→ **EXERCISE**: With the pictures left out, write out the records verbatim.

Segment Start: RECORDS

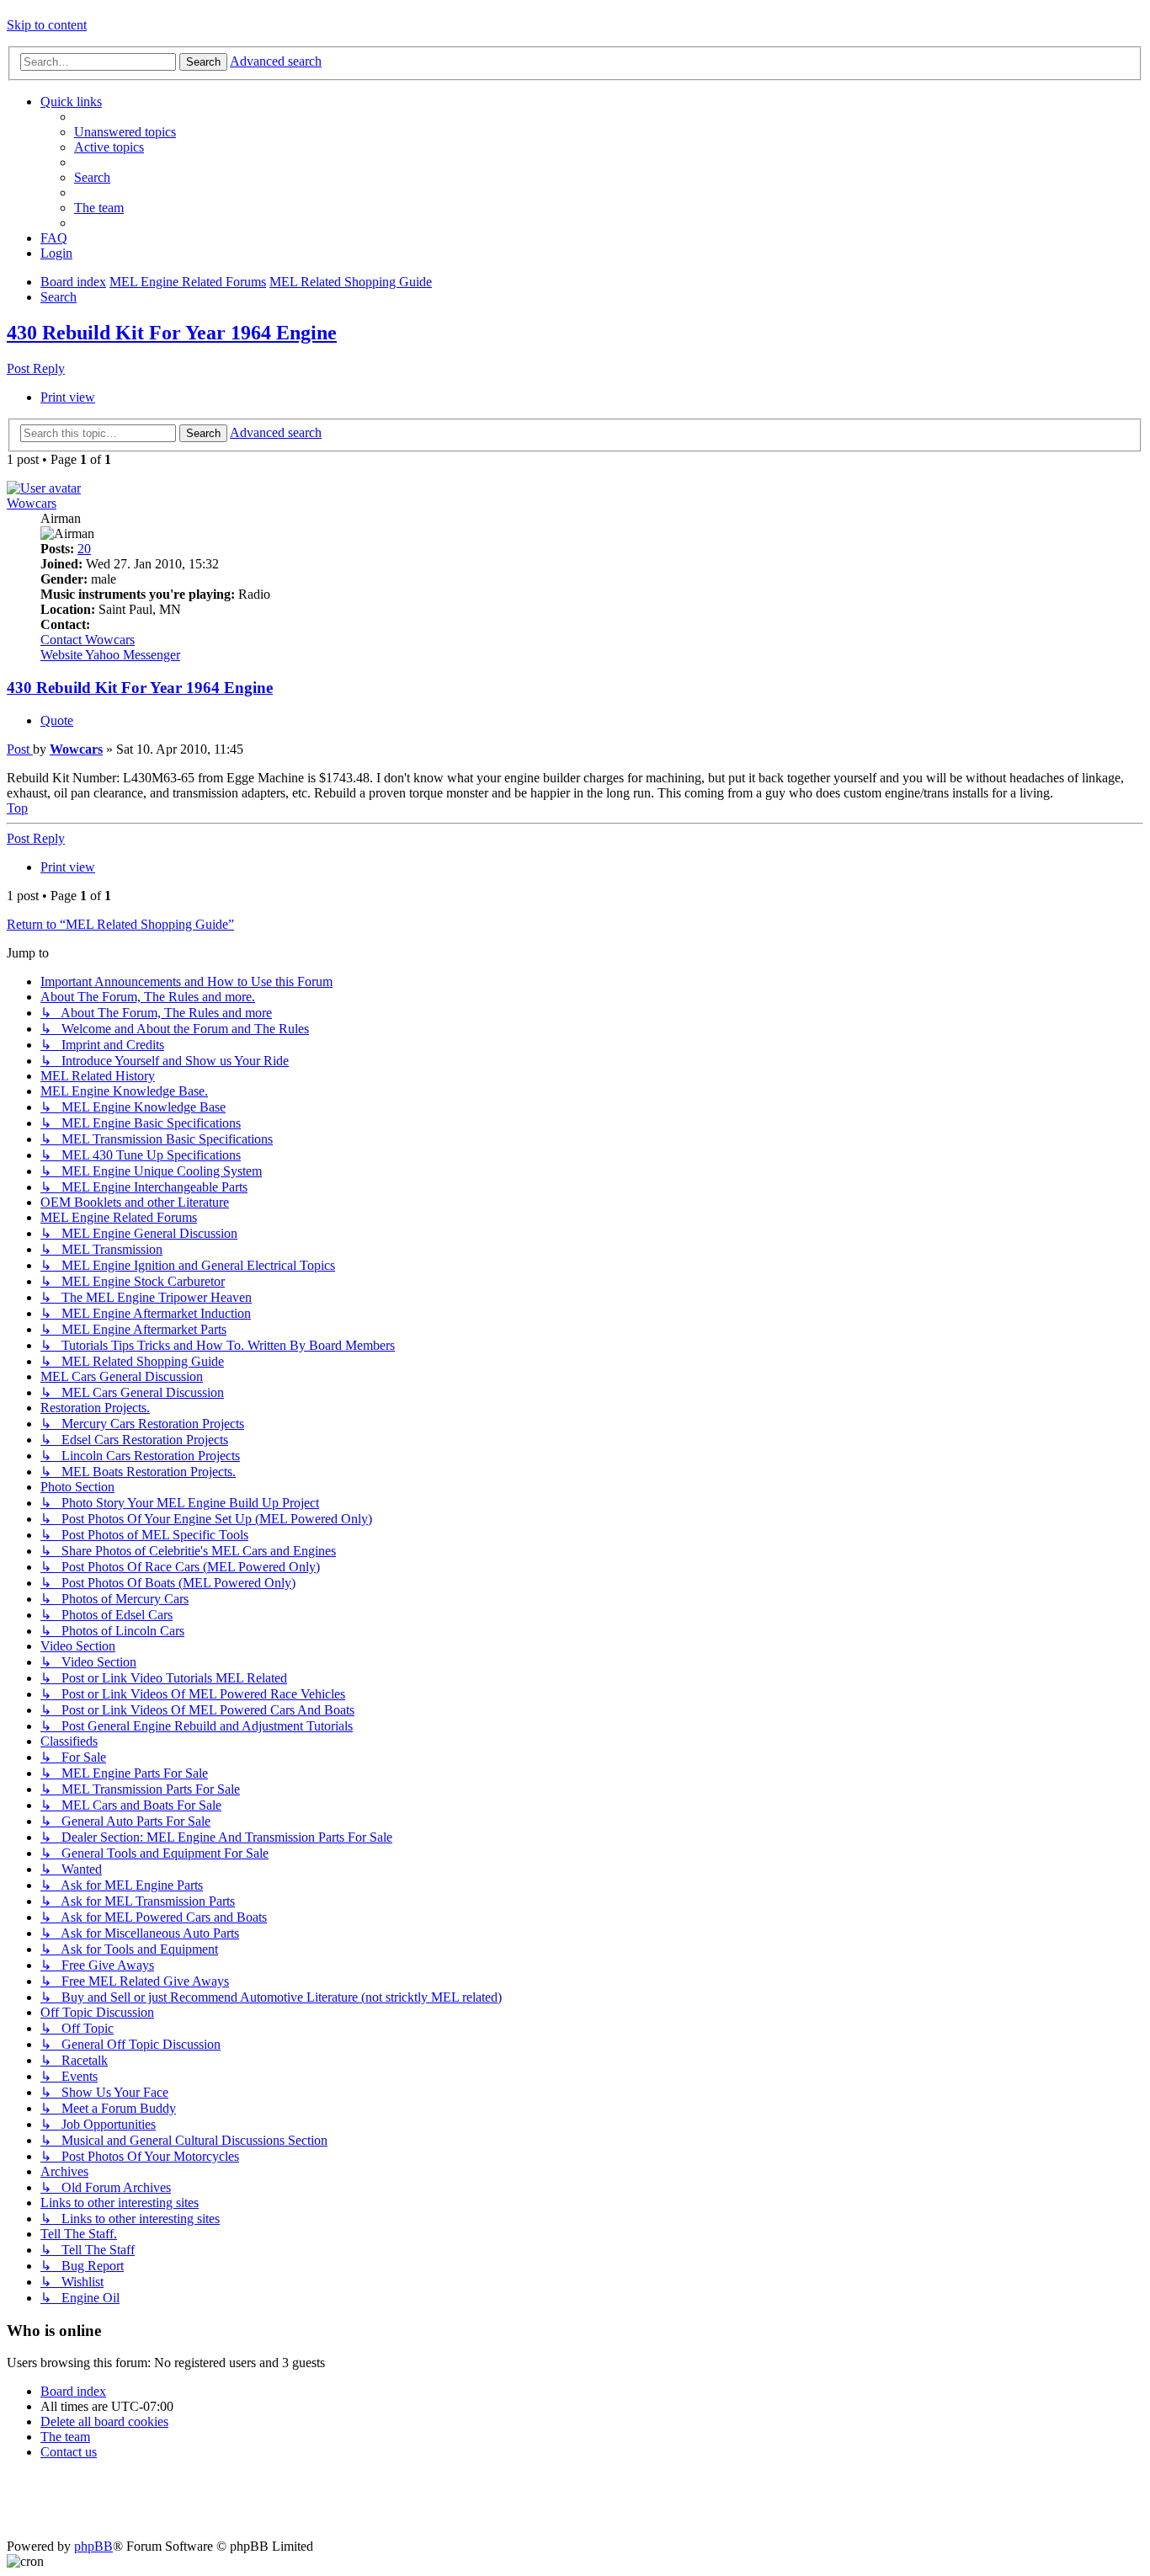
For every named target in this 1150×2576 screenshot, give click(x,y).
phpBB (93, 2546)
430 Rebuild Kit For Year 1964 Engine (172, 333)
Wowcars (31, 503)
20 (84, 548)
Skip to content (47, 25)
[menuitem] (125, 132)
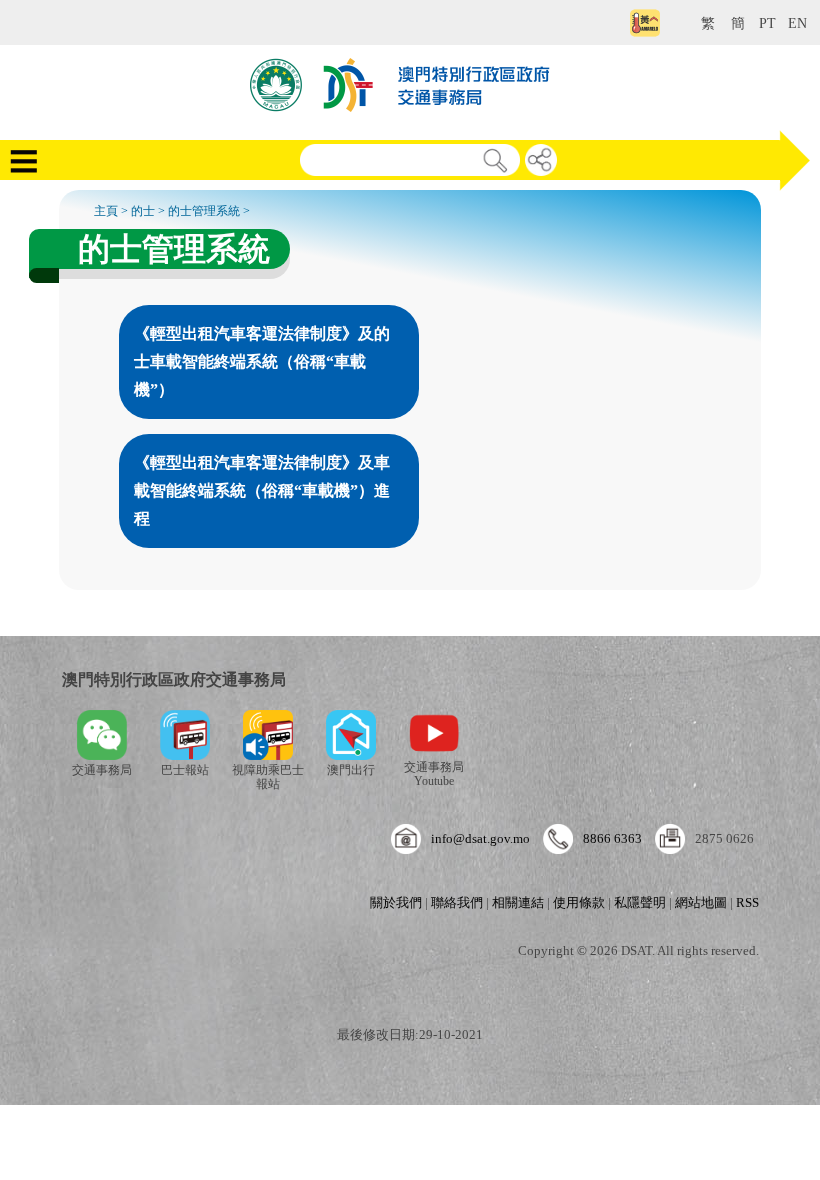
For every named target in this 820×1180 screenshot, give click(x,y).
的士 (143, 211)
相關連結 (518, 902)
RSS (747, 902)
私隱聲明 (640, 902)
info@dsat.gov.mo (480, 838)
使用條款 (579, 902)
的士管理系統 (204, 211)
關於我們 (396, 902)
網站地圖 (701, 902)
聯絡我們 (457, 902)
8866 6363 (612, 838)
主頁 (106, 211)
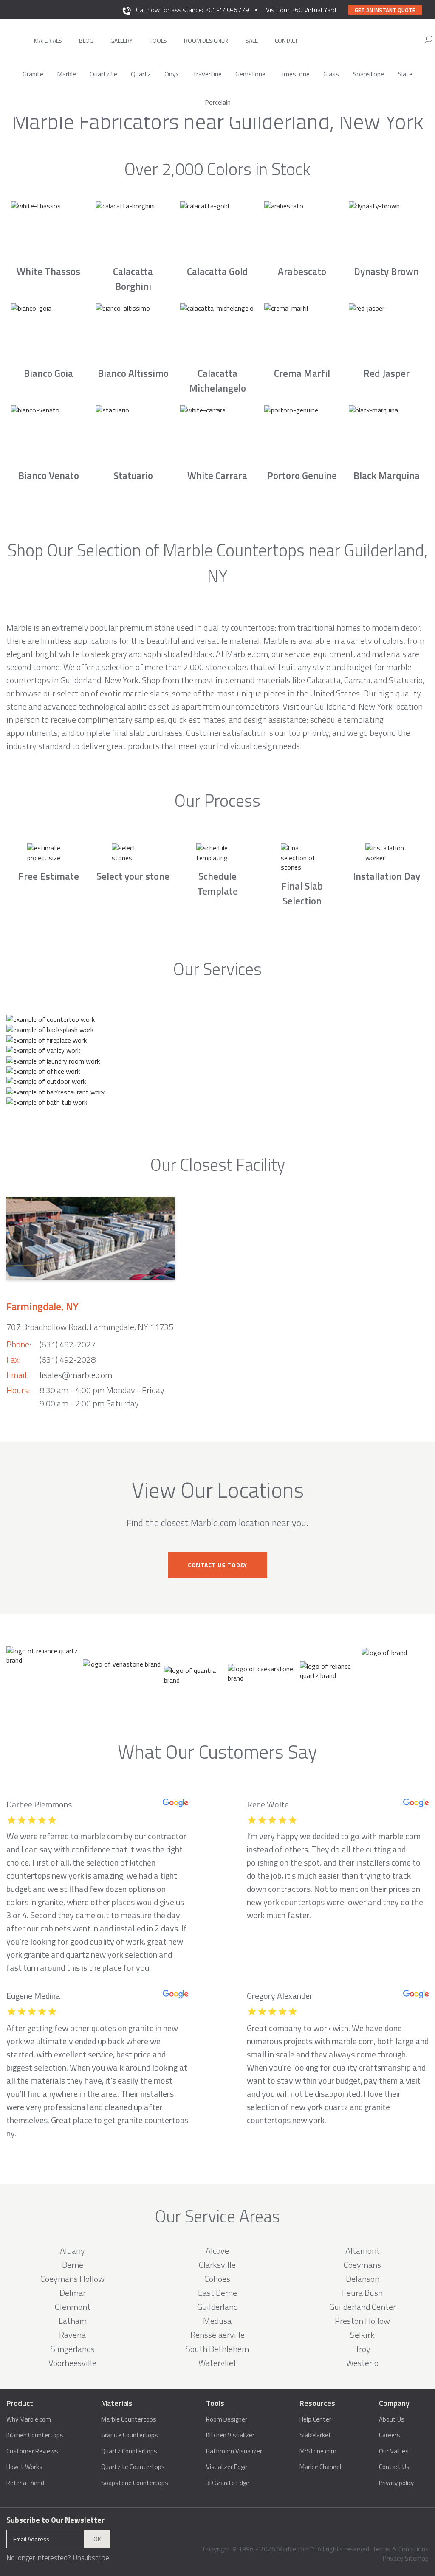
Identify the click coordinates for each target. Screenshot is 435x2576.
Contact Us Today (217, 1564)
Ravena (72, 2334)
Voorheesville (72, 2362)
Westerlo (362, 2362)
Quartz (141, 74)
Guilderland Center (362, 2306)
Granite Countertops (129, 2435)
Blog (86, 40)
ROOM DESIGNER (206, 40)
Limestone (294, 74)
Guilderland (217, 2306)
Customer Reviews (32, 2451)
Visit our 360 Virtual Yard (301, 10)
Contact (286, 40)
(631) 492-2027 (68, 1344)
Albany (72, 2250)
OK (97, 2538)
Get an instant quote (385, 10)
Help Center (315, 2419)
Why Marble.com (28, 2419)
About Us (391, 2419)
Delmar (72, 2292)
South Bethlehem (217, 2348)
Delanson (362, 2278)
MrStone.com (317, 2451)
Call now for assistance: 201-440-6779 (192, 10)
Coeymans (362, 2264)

Segment End: RECORDS

→ **SOLUTION TO THE PROBLEM**:
For every named target in this 1150×2576 screenshot, give click(x,y).
phpBB (93, 2546)
430 Rebuild Kit For Year 1964 Engine (172, 333)
Wowcars (31, 503)
20 (84, 548)
Skip to content (47, 25)
[menuitem] (125, 132)
For every named target in this 820×1180 screenshot, give click(x,y).
的士 (143, 211)
相關連結 (518, 902)
RSS (747, 902)
私隱聲明 (640, 902)
info@dsat.gov.mo (480, 838)
使用條款 (579, 902)
的士管理系統 (204, 211)
關於我們 (396, 902)
網站地圖 (701, 902)
聯絡我們 (457, 902)
8866 6363 (612, 838)
主頁 (106, 211)
Identify the click coordinates for each target. Screenshot is 435x2576.
Contact Us Today (217, 1564)
Ravena (72, 2334)
Voorheesville (72, 2362)
Westerlo (362, 2362)
Quartz (141, 74)
Guilderland Center (362, 2306)
Granite Countertops (129, 2435)
Blog (86, 40)
ROOM DESIGNER (206, 40)
Limestone (294, 74)
Guilderland (217, 2306)
Customer Reviews (32, 2451)
Visit our 360 Virtual Yard (301, 10)
Contact (286, 40)
(631) 492-2027 (68, 1344)
Albany (72, 2250)
OK (97, 2538)
Get an instant quote (385, 10)
Help Center (315, 2419)
Why Marble.com (28, 2419)
About Us (391, 2419)
Delmar (72, 2292)
South Bethlehem (217, 2348)
Delanson (362, 2278)
MrStone.com (317, 2451)
Call now for assistance: 201-440-6779 (192, 10)
Coeymans (362, 2264)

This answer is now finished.